Health / Thu 26th Dec 2019 at 05:13pm

The NHS will provide fitness bootcamps for cancer patients to give them a better chance of survival.

PATIENTS will be encouraged to sign up for the three-week courses within 48 hours of diagnosis to give them the best possible chance of surviving surgery or chemotherapy.

More than 4,000 patients across the country will be offered a free gym membership and nutrition advice as part of a pilot scheme over the next year.

A trial of 450 patients in Southampton found that those who did intensive exercise before treatment suffered fewer complications.

One trial in Greater Manchester will involve 2,000 patients with cancers of the bowel, lung and upper gastrointestinal tract being offered fitness classes before they start treatment.

NHS chief executive Simon Stevens told The Daily Telegraph: ‘Cancer treatments now work better than ever, but they can really take a toll on your body.

‘So there’s increasing evidence that it’s really worth trying to get match fit ahead of chemo or major surgery.’

An intensive exercise regimen would enable a quicker departure from hospital, Mr Stevens said.
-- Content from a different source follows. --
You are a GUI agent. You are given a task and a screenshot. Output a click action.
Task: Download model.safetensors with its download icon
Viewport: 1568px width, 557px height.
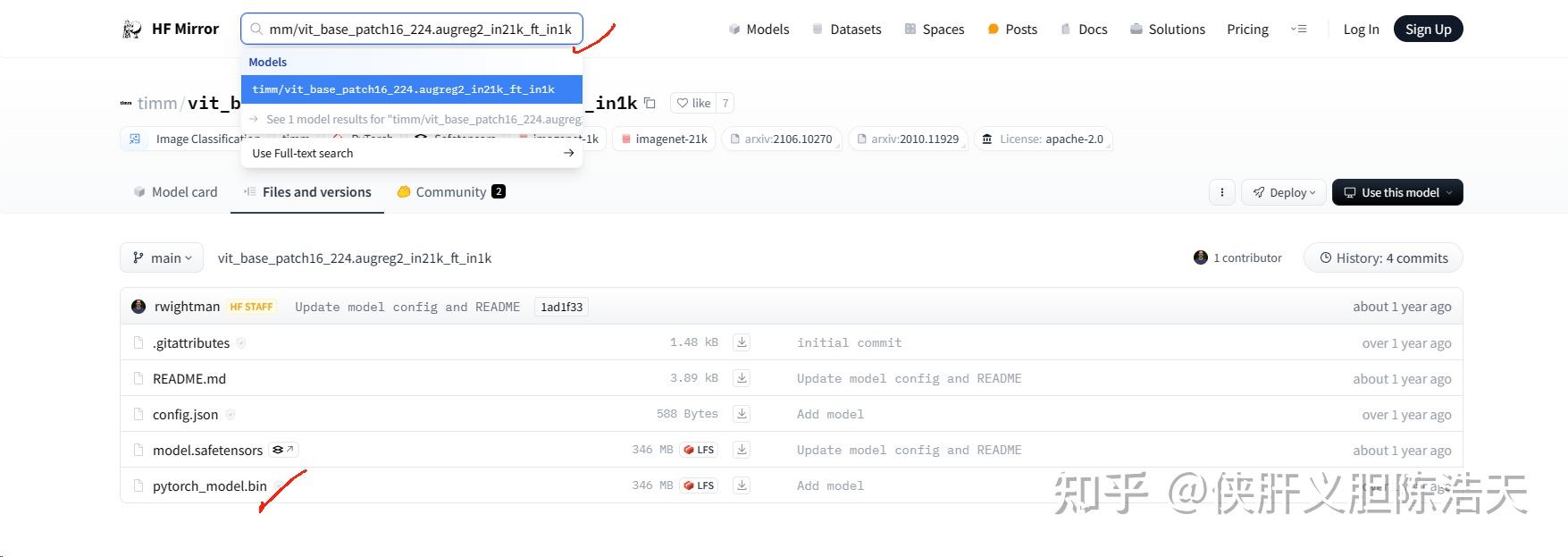coord(742,450)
‘In effect, you are ‘priming’ your own recovery before your treatment even begins, boosting strength and wellbeing, often meaning you can also come home from hospital sooner,’ he added.

But the plans to have patients sign up within two days of a cancer diagnosis have caused concern.

Joyce Robins, of Patient Concern, said: ‘The gym doesn’t seem like the first place you would want to be if you were just told you have cancer.’